Reproduce every line of the entries below, requests included, rescaling each answer coordinate by a factor of 0.3 and rounding to whole numbers with halves rounded up. Keep the numbers in the requests as they are, and omit the pictures.

===============

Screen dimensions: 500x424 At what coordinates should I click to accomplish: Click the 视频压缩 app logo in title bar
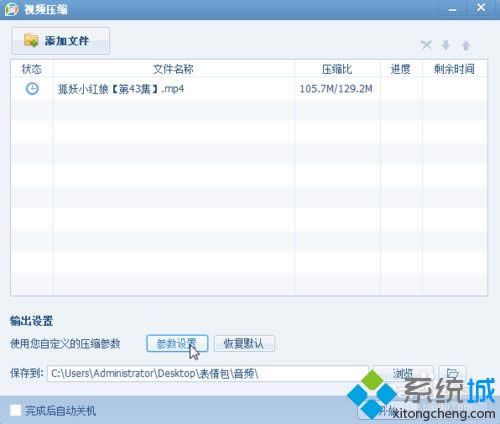(x=11, y=9)
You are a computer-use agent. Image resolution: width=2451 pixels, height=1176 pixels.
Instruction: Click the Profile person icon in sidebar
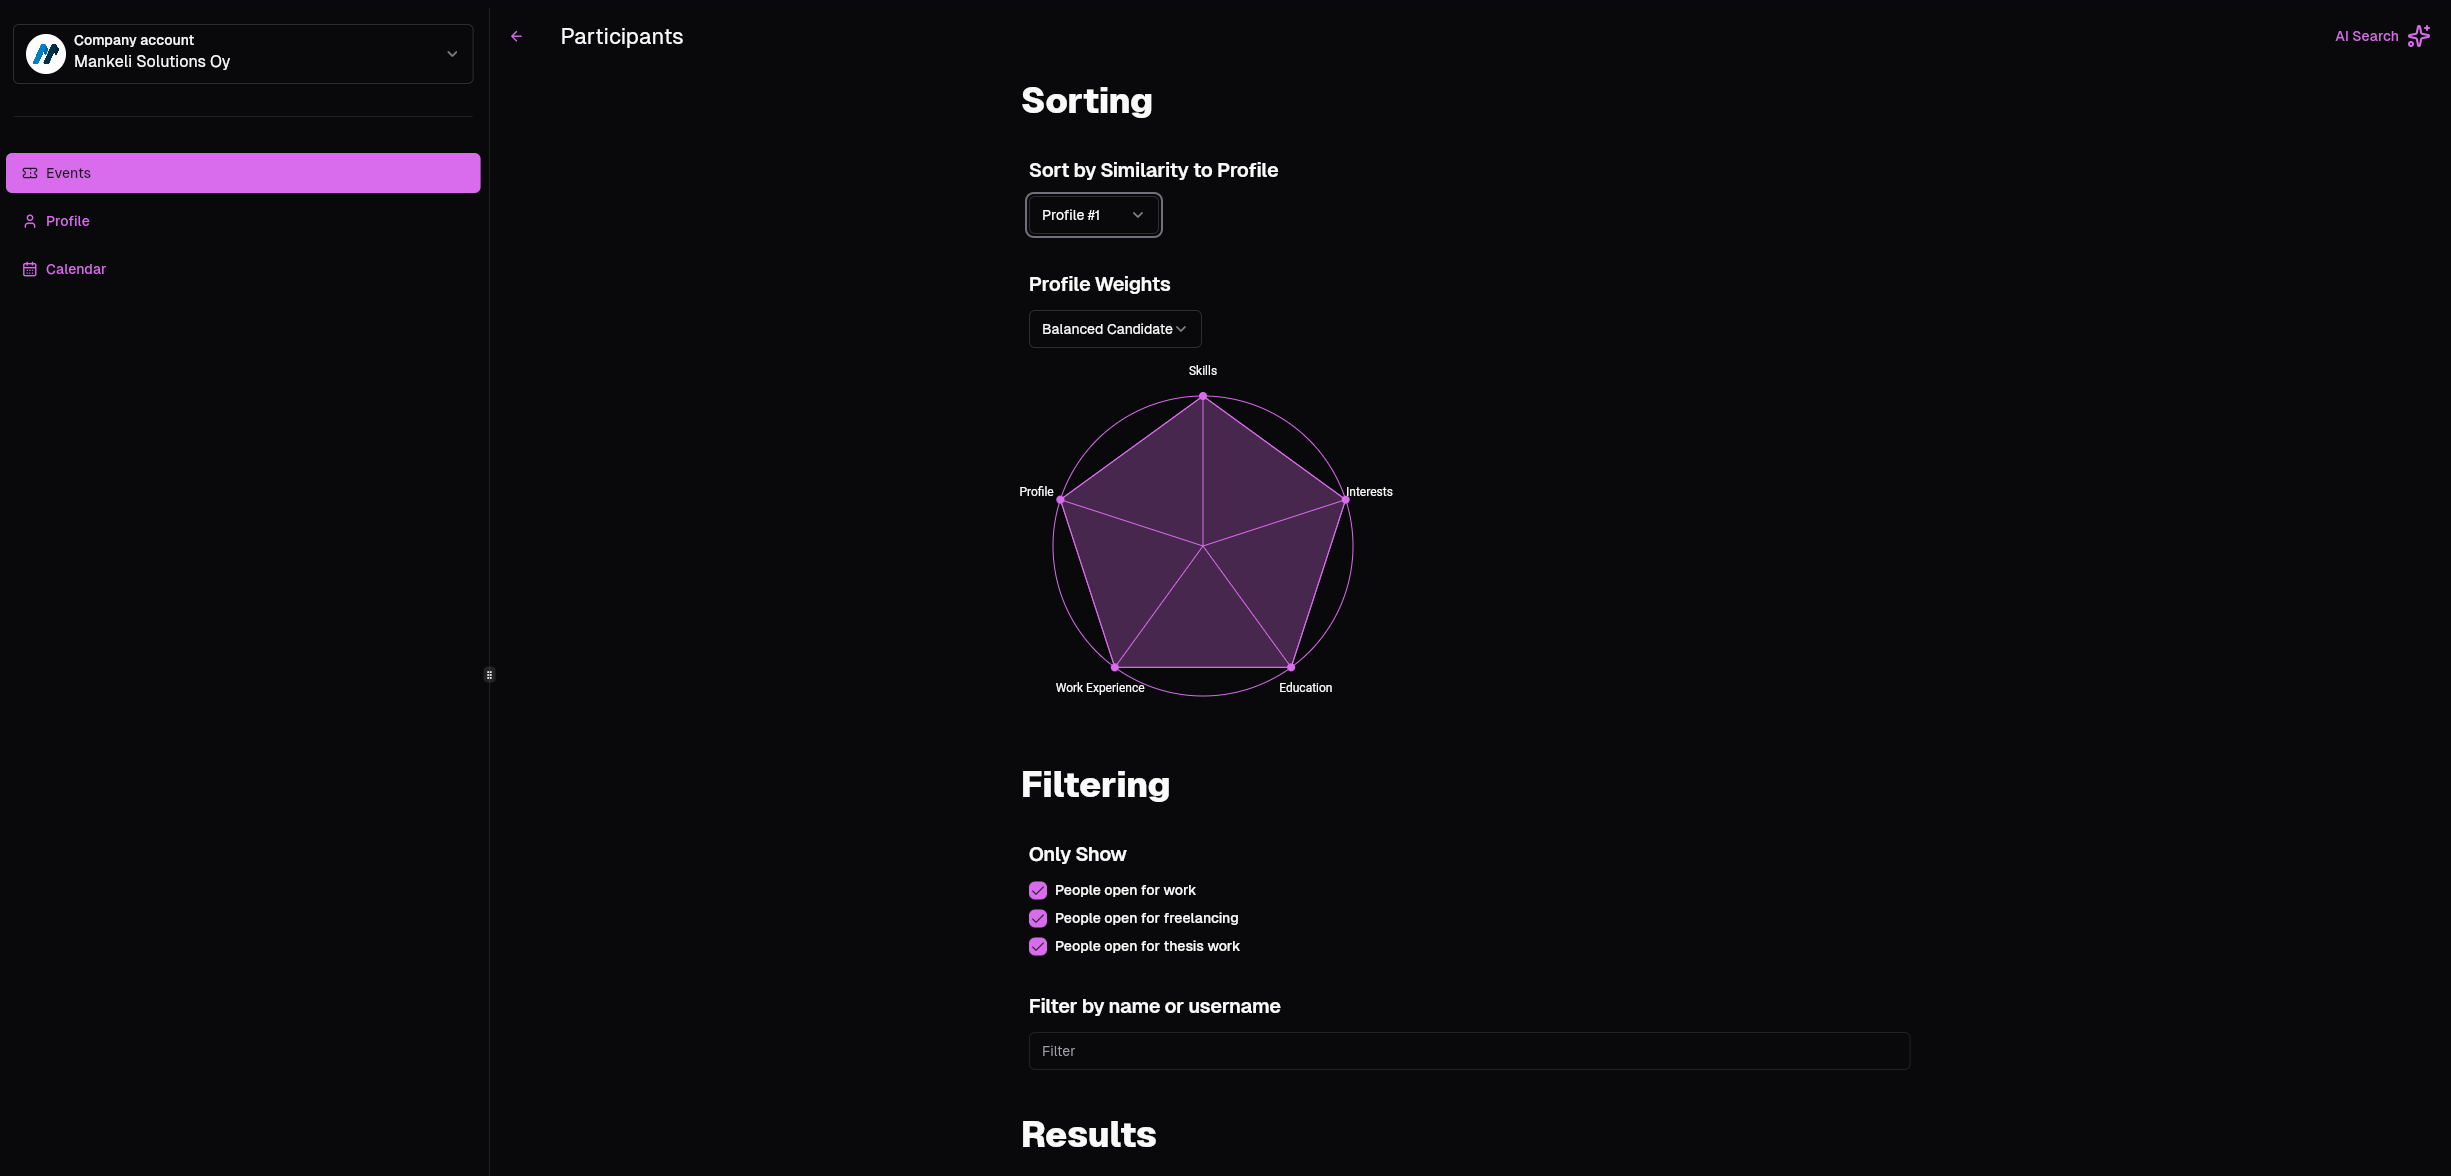coord(30,221)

===============

Answer to the task ::
Screen dimensions: 500x424 At what coordinates should I click to accomplish: Click the 视频压缩 app logo in title bar
(x=3, y=3)
You are a computer-use agent. Image resolution: width=2451 pixels, height=1176 pixels.
Instruction: Click the Profile person icon in sidebar
coord(9,66)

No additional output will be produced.